» Tujuan Tugas
1. Apakah pernyataan (a), (b), dan (c) berikut sesuai dengan kutipan tentang buku harian? Jawab ya atau tidak untuk masing-masing, sertakan kutipan persis dari teks yang menentukan jawabannya. (a) Penulis biasanya menulis di laptop saat berada di rumah. (b) Penulis hampir tidak pernah menyebut nama orang, tempat, dan tanggal kejadian dalam tulisan pribadinya. (c) Penulis lebih banyak menulis deskripsi kejadian daripada perasaan.
2. Bisakah Anda menuliskan bagian berikutnya dari kutipan tentang buku harian, mulai setelah kalimat terakhirnya?

» Kutipan Teks
Channel favoritku tentu saja buku harian, entah di buku atau file-file Ms. Word di laptop. Biasanya aku menulis di laptop jika ingin menyampaikan sesuatu yang panjang atau berada di tempat selain rumah. Sehari-hari aku lebih banyak mencorat-coret buku harian yang disimpan dengan sangat-tidak-rahasia di kamar. Aku tidak khawatir buku itu atau folder catatan harian di laptopku dibaca orang. Aku hampir tidak pernah menyebutkan nama orang, tempat, dan tanggal kejadian dalam tulisan yang sifatnya pribadi. Tulisanku pun, yah bisa dibilang, sulit dipahami. Bahasa kerennya, lumayan puitis dan sastrawi. Orang biasa yang tidak menaruh perhatian padaku akan sangat bosan membacanya. Jadi, sejauh ini metodeku masih aman.

Aku lebih banyak menulis tentang perasaan daripada deskripsi kejadian. Misalnya, bagaimana perasaanku hari itu, apa yang kupikirkan, dan apa yang pernah terlintas dalam pikiranku tapi baru sempat kutuliskan. Kadang-kadang, kalau aku membuka-buka lagi catatan lama, rasanya lucu. "Ah, dulu aku pernah benar-benar berpikir senaif ini", "Ya ampun, konyol banget kok mau-maunya aku mikirin urusan itu sampai sebegininya", atau "Bagaimana bisa berubah sejauh ini?" Dengan kata lain, catatan-catatan itu adalah rekaman perkembangan mental dan pola pikirku selama kurun waktu tertentu.

» Materi yang Ditampilkan
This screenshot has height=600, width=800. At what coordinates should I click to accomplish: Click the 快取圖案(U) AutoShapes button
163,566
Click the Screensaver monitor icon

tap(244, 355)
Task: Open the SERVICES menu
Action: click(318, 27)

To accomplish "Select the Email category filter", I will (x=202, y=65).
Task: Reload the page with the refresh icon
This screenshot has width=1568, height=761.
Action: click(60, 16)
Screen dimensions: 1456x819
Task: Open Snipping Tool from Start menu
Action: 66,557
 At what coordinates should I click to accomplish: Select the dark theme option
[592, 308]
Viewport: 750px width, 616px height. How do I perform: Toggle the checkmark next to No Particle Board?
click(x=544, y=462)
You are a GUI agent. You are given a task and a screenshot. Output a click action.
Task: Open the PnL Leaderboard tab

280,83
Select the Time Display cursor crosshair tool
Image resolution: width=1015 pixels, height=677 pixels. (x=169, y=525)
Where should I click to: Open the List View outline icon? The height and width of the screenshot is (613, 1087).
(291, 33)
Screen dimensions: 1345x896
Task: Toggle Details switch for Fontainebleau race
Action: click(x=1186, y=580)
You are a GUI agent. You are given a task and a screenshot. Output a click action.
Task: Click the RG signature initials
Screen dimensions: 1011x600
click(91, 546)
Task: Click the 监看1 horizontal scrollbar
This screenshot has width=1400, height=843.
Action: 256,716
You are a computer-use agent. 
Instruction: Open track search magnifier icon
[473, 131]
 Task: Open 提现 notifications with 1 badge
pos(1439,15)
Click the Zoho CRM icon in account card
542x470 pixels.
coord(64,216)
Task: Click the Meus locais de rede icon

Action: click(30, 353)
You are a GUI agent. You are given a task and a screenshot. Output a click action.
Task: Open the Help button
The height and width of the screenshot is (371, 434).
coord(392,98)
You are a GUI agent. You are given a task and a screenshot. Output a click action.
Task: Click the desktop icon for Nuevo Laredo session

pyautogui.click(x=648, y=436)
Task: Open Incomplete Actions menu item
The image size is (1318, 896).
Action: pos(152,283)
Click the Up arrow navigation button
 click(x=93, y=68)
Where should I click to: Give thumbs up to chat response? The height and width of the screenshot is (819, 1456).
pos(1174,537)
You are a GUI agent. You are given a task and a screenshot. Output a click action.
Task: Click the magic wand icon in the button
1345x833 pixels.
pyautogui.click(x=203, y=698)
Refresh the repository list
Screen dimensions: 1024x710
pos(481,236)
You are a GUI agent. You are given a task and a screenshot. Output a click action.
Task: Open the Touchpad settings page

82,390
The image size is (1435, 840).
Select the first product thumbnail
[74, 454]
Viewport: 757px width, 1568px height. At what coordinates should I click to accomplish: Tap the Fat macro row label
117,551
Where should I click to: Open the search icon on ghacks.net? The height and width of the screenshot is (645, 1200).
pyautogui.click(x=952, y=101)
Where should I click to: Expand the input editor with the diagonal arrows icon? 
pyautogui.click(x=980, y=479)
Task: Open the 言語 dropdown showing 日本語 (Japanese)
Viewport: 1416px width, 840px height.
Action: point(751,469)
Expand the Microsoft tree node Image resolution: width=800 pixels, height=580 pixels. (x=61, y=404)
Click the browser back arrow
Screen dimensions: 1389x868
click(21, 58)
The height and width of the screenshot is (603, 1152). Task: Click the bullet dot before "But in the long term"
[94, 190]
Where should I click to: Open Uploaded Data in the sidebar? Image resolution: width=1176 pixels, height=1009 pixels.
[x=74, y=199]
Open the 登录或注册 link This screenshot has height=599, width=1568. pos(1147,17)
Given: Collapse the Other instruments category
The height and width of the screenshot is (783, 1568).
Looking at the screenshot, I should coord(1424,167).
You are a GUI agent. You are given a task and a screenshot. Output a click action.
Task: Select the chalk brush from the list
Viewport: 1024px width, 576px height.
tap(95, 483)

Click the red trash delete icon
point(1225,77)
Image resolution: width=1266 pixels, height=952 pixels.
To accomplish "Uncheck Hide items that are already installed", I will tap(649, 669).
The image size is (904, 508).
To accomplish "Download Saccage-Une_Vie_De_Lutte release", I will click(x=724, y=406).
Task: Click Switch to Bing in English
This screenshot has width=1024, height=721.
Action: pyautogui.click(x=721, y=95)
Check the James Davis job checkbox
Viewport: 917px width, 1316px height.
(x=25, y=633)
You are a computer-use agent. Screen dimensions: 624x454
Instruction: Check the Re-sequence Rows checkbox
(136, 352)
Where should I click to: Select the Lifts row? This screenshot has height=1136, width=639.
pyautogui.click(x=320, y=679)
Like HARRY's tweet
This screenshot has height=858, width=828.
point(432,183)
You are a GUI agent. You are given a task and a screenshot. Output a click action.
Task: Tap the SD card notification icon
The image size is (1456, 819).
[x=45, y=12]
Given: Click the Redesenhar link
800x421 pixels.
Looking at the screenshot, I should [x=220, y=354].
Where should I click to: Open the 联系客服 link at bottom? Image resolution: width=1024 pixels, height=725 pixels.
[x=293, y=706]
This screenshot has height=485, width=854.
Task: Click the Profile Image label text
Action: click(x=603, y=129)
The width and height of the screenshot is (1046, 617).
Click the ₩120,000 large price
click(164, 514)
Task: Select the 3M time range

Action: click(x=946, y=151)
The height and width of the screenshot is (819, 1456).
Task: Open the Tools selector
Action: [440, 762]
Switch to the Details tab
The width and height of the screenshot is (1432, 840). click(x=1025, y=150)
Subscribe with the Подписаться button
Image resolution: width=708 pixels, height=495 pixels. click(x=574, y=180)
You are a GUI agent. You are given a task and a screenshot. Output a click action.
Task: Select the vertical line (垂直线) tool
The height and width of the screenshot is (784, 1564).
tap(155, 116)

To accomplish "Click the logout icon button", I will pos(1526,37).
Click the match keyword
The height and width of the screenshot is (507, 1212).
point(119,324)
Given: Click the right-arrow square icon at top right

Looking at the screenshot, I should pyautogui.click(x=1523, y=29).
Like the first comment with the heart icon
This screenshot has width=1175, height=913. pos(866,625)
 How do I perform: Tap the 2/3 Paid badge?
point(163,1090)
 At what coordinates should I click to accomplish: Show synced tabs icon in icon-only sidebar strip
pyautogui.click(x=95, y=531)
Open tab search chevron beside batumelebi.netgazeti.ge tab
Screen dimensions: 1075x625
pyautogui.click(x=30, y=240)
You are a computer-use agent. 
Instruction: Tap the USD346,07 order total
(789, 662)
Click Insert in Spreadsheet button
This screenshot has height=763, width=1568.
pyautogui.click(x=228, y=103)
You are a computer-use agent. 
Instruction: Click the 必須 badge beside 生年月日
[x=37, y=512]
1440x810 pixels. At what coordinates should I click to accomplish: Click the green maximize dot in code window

» Hasil Akhir
1.
(a) Tidak: "Biasanya aku menulis di laptop jika ingin menyampaikan sesuatu yang panjang atau berada di tempat selain rumah."
(b) Ya: "Aku hampir tidak pernah menyebutkan nama orang, tempat, dan tanggal kejadian dalam tulisan yang sifatnya pribadi."
(c) Tidak: "Aku lebih banyak menulis tentang perasaan daripada deskripsi kejadian."

2.
Catatan paling awal yang tersimpan di laptop adalah 14 Agustus 2013. Sedangkan untuk buku harian yang sekarang kugunakan, paling awal tanggalnya tidak tertulis. Hanya bulan dan tahun, yaitu September 2012. Buku harian yang kugunakan sebelumnya entah dimana. Mungkin sudah dimasukkan ke karung buku bekas dan dijual jadi bungkus tempe oleh Ummi. Wah, ditemukan pun aku tidak mau membacanya. Sepertinya itu buku harian tebal masa SMP-SMA. Isinya seputar keluhan tentang sistem pendidikan (karena banyaknya PR), betapa menyebalkannya adik-adikku, egoisnya teman-temanku, sedikit nuansa cerita pink abu-abu, dan kegilaanku pada Super Junior dan One Piece. Buku harian SD apalagi. Ugh, aku tidak ingin mengingatnya.

Melihat beberapa catatan tiga tahun ke belakang, ternyata ada beberapa hal yang berubah. Sekitar tahun 2012-2013, aku terkesan sangat keras kepala, naif, dan bodoh. Banyak cerita yang membayangkan bagaimana aku akan menjadi ketika lulus kuliah. Aku sangat menggebu-gebu tentang menjadi wartawan dan menolak menikah demi mengejar karir bisa menjadi kontributor di Timur Tengah. Beberapa catatan tentang pergolakan iman juga ada. Sepertinya saat itu aku mulai dekat dengan senior-senior yang aktif di gerakan mahasiswa, entah yang religius atau mengecap diri sebagai "kiri". Kenapa Tuhan menciptakan banyak agama, jika Dia hanya ingin dicintai dengan satu cara? Atau apakah agama hanya ciptaan manusia saja?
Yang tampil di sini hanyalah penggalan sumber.